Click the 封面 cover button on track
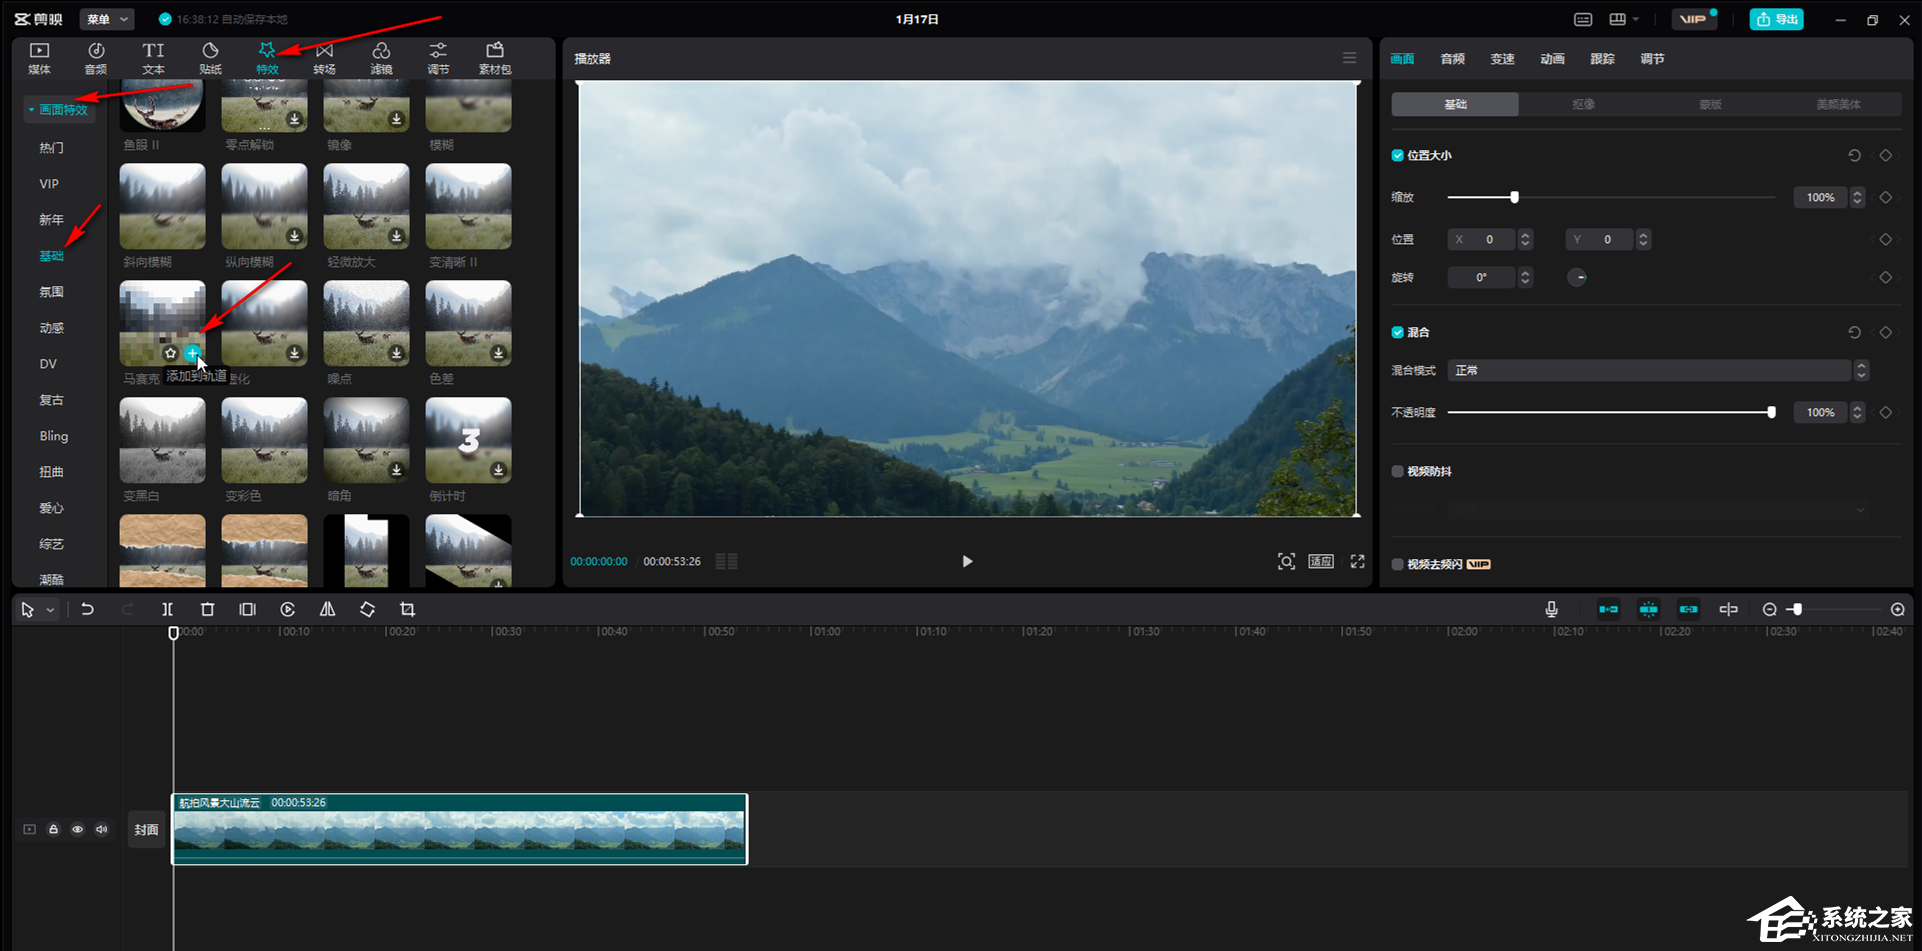(x=146, y=829)
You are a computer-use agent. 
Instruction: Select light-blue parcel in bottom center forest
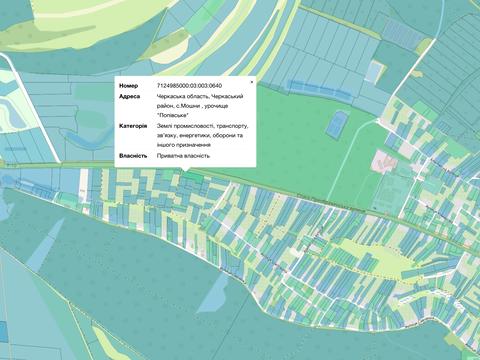[213, 294]
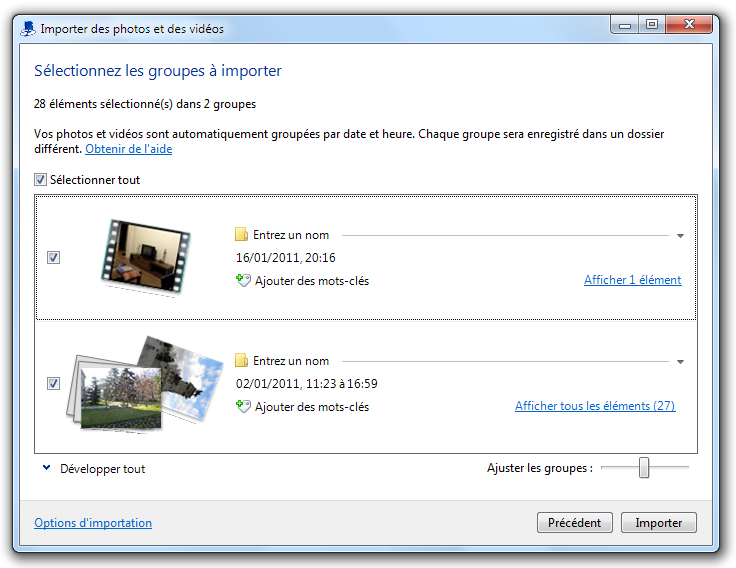Uncheck the 02/01/2011 photo group checkbox
Image resolution: width=736 pixels, height=568 pixels.
pyautogui.click(x=54, y=383)
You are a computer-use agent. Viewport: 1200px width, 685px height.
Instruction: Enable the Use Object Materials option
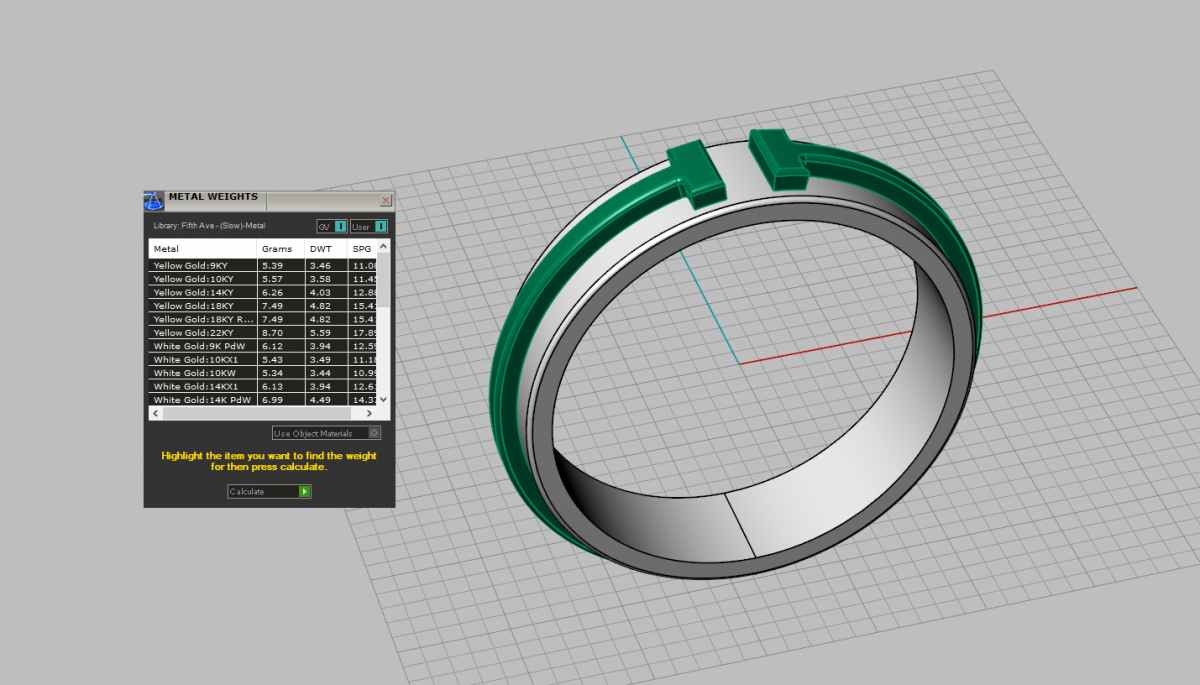point(374,433)
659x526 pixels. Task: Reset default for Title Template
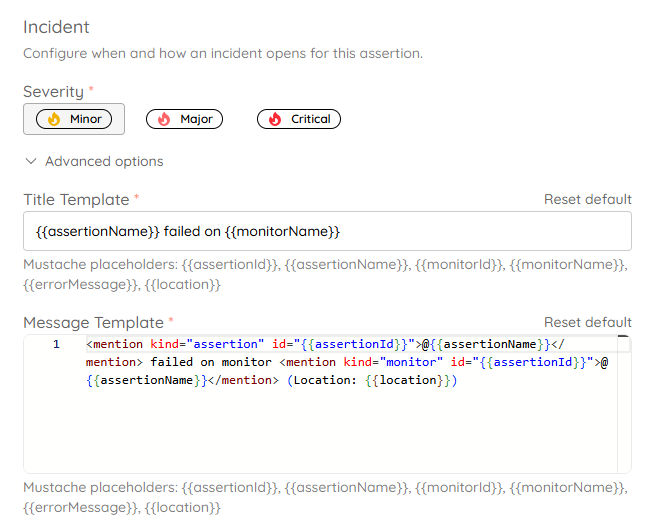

- **Task requirements**
Copy every record exactly; no pictures.

- **Solution to the exercise**
Click the 封面 cover button on track
(x=146, y=829)
You are a computer-use agent. 
Instruction: Select light-blue parcel in bottom center forest
[213, 294]
Uncheck the 02/01/2011 photo group checkbox
Image resolution: width=736 pixels, height=568 pixels.
pyautogui.click(x=54, y=383)
You are a computer-use agent. Viewport: 1200px width, 685px height.
Instruction: Enable the Use Object Materials option
point(374,433)
659x526 pixels. Task: Reset default for Title Template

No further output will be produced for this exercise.